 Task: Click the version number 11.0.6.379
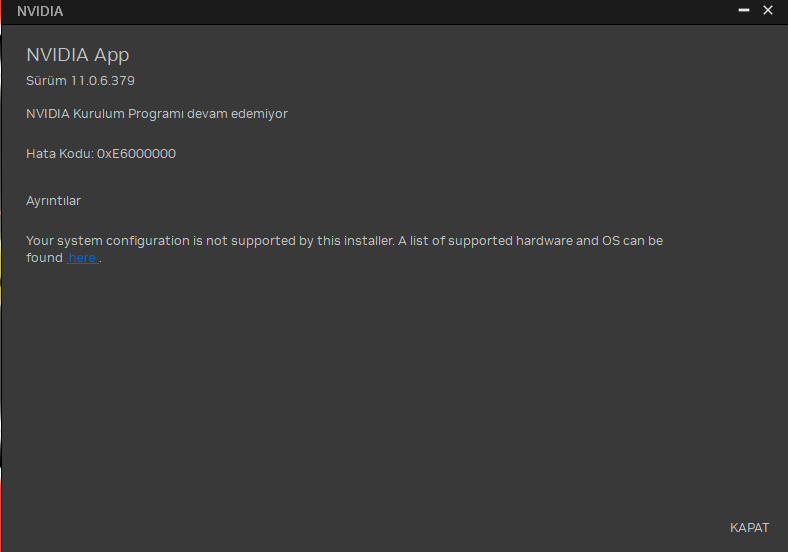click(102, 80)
* * *
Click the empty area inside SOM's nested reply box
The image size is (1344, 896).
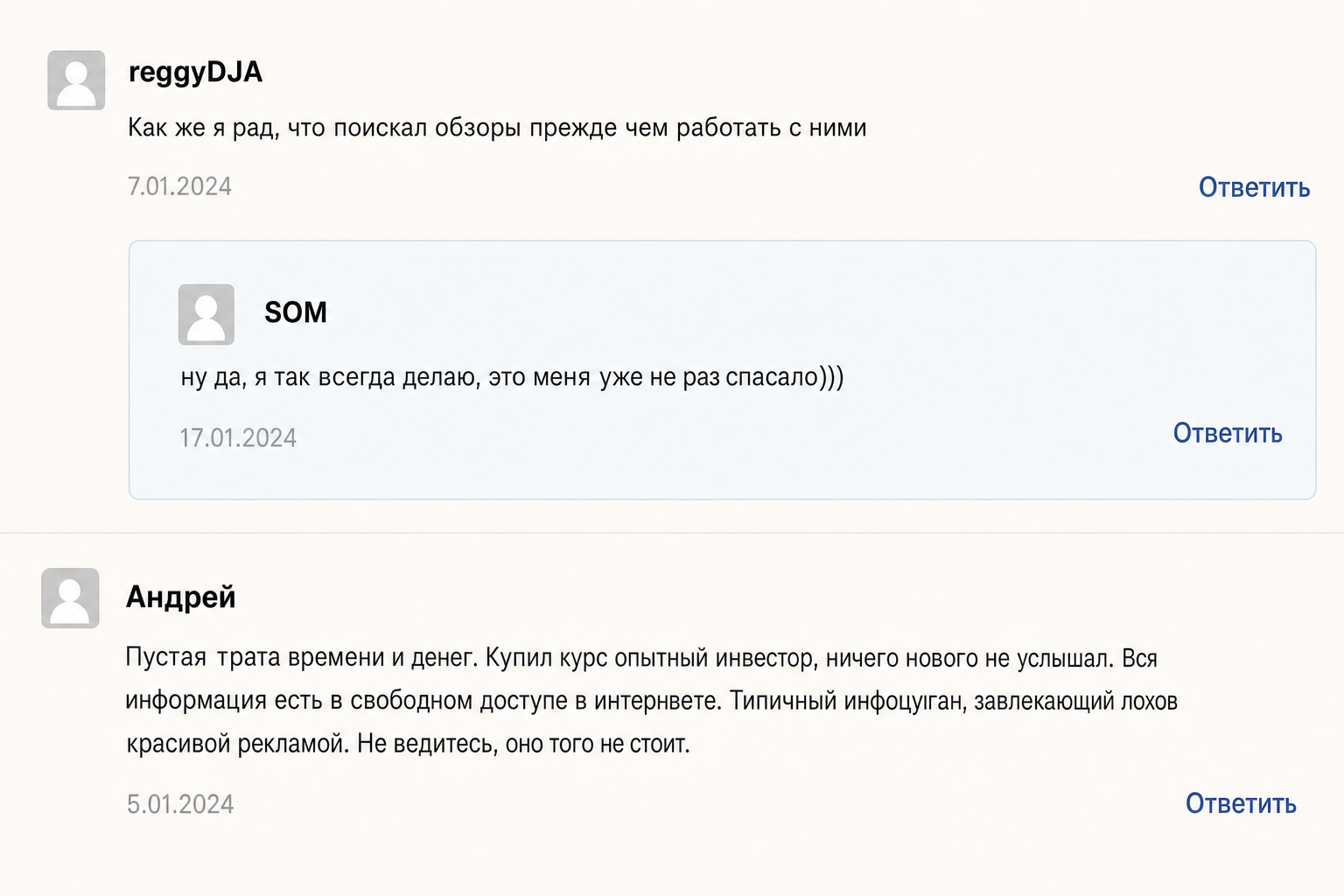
* * *
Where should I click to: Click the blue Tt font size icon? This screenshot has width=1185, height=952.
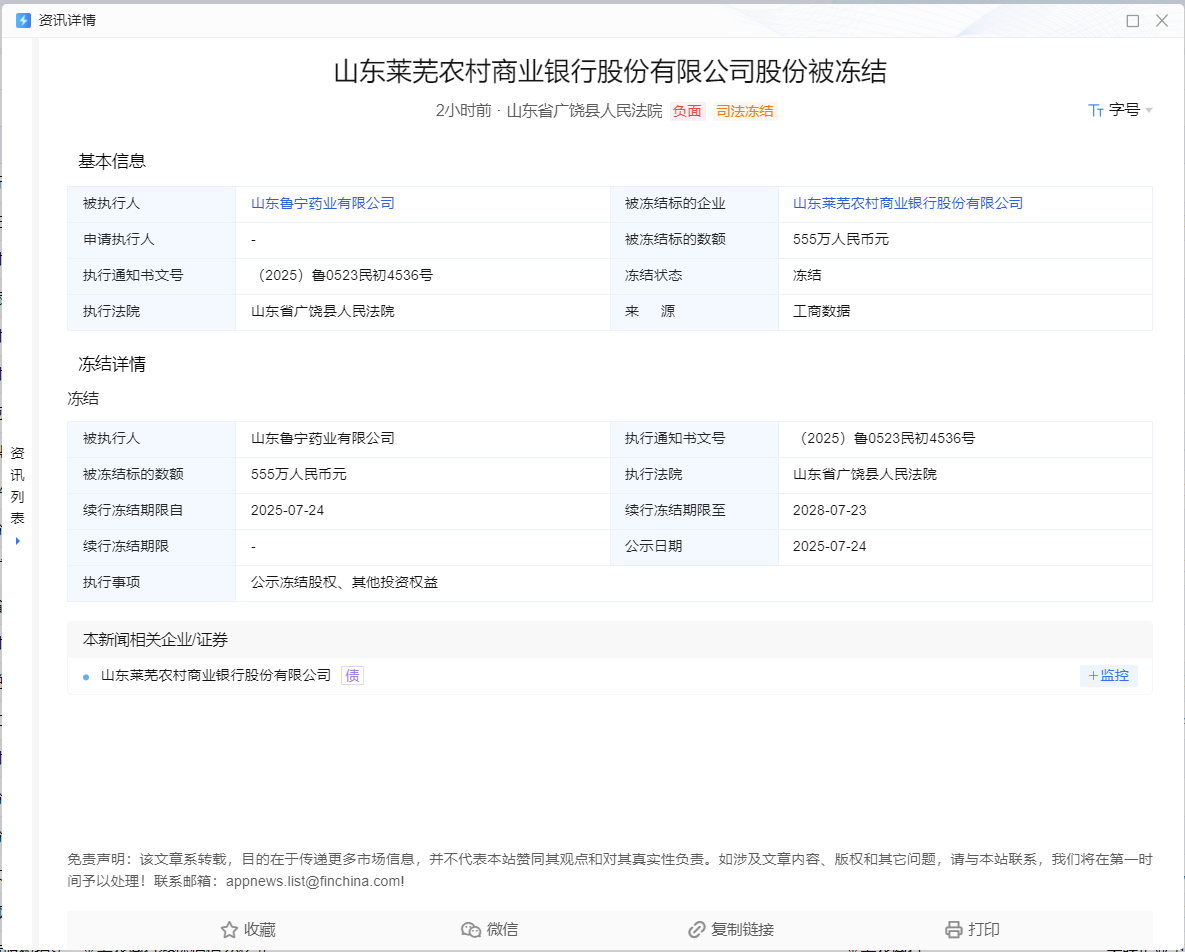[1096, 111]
* * *
Which lines run from the one holding "Click the empty" through the one holding "The image size is (1344, 896)." in the records above? Repeat them exactly, both included, and nothing more.

Click the empty area inside SOM's nested reply box
The image size is (1344, 896).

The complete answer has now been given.